School of Social and Political Sciences - Theses

Permanent URI for this collection

Search Results

Now showing 1 - 1 of 1
  • Item
    Thumbnail Image
    ‘Captain Cook was a S**t C**t’ or ‘a nation less divided’? Indigenous Sovereignty, Settler Common Sense and Australian Media
    Kunjan, Priya ( 2022)
    The Australian settler state's claim to political legitimacy relies on the disavowal of Indigenous sovereignty, alongside a constant renewal of possessive investments in the nation. However, the persistence of Aboriginal and Torres Strait Islander peoples’ sovereign relationships to the lands and waters across Australia continues to unsettle the dominant narrative of a singular, justified settler authority. This thesis investigates competing claims to Indigenous and settler sovereignties made in relation to Australia's national day, January 26, which marks the advent of forcible appropriation of Indigenous land by the British in 1788. The thesis employs a mixed-methods analysis of public discourse around January 26, as captured across 895 mainstream and independent media items and 25 instances of official communication from political figures, to explore how claims to sovereignty are embedded in discussions about history, time, identity and nationhood in Australia.

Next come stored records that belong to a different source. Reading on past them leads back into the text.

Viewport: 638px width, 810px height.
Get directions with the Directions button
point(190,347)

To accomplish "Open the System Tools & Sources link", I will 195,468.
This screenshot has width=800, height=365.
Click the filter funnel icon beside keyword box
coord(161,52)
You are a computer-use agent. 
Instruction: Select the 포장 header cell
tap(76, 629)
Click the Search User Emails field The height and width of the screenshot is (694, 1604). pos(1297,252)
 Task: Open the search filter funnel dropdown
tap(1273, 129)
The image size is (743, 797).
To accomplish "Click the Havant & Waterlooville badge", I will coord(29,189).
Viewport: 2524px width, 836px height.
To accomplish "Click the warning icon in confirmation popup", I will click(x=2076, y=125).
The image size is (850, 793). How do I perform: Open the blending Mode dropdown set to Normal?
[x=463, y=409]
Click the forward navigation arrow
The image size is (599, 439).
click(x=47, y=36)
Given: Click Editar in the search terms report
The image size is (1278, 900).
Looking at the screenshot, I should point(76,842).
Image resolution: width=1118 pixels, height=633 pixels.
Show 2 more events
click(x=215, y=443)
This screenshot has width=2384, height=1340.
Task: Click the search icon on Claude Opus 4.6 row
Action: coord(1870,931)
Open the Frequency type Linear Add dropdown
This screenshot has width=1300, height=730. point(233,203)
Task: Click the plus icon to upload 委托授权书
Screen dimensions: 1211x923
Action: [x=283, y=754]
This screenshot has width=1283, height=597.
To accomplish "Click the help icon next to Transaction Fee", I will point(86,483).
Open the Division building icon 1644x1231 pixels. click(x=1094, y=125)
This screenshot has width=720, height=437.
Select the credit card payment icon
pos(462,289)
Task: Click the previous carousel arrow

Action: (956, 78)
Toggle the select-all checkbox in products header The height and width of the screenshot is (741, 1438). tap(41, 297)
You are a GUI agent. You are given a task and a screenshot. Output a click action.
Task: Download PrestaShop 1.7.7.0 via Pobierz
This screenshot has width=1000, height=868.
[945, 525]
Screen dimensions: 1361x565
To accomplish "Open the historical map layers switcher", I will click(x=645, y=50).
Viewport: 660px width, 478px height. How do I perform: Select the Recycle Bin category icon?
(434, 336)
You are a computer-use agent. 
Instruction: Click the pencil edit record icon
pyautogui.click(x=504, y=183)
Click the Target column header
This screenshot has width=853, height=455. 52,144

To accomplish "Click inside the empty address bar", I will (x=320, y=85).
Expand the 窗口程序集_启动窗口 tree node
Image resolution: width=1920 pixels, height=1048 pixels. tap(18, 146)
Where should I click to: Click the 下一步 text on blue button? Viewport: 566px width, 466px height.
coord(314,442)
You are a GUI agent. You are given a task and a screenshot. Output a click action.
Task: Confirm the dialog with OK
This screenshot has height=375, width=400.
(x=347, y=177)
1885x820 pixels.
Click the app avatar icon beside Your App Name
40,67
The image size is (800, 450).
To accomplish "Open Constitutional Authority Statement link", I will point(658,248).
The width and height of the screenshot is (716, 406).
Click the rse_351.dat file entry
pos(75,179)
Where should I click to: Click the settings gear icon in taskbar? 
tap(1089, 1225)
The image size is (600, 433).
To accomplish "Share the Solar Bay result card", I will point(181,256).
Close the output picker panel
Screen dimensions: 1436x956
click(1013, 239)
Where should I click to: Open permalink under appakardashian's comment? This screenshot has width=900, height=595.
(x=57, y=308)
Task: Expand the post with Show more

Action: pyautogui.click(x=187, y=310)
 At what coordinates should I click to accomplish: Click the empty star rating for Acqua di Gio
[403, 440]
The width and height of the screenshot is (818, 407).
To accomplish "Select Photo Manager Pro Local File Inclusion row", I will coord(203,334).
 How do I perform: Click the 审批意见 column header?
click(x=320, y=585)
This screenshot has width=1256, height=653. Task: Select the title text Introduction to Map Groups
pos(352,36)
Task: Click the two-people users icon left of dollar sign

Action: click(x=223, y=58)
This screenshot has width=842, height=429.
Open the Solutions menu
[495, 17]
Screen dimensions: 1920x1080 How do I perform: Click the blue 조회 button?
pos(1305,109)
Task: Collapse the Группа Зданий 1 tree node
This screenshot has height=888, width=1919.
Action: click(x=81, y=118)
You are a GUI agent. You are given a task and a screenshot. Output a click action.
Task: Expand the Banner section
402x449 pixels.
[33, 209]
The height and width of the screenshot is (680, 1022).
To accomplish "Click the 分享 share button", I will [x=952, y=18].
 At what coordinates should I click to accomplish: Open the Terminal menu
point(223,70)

Informed by a theoretical framework attuned to relationships between epistemology, race and representation, the thesis’ analysis reveals that settler claims to sovereignty and representations of Indigenous peoples’ political incapacity circulate discursively as taken-for-granted, common sense components of contemporary Australian nationalism. Despite Australia’s shift in self-representation from a white ethno-state to a liberal multicultural democracy over the past four decades, its existence continues to rely the suppression of unceded Indigenous sovereignty. Rather than engaging with the substance of Indigenous peoples’ political claims, liberal multiculturalist nationalism is oriented towards the development of a more inclusive form of settler coloniality through processes of recognition. Against this, a subset of Indigenous activists and commentators across both mainstream and independent media continue to challenge reductive representations of their resistance against nationalist celebrations on January 26 as being primarily about insufficient recognition by the state and settler polity. Maintaining a focus on the fundamental illegitimacy of the Australian settler state, these individuals articulate comprehensive but frequently sidelined political analyses of sovereignty, race and resistance against ongoing colonisation.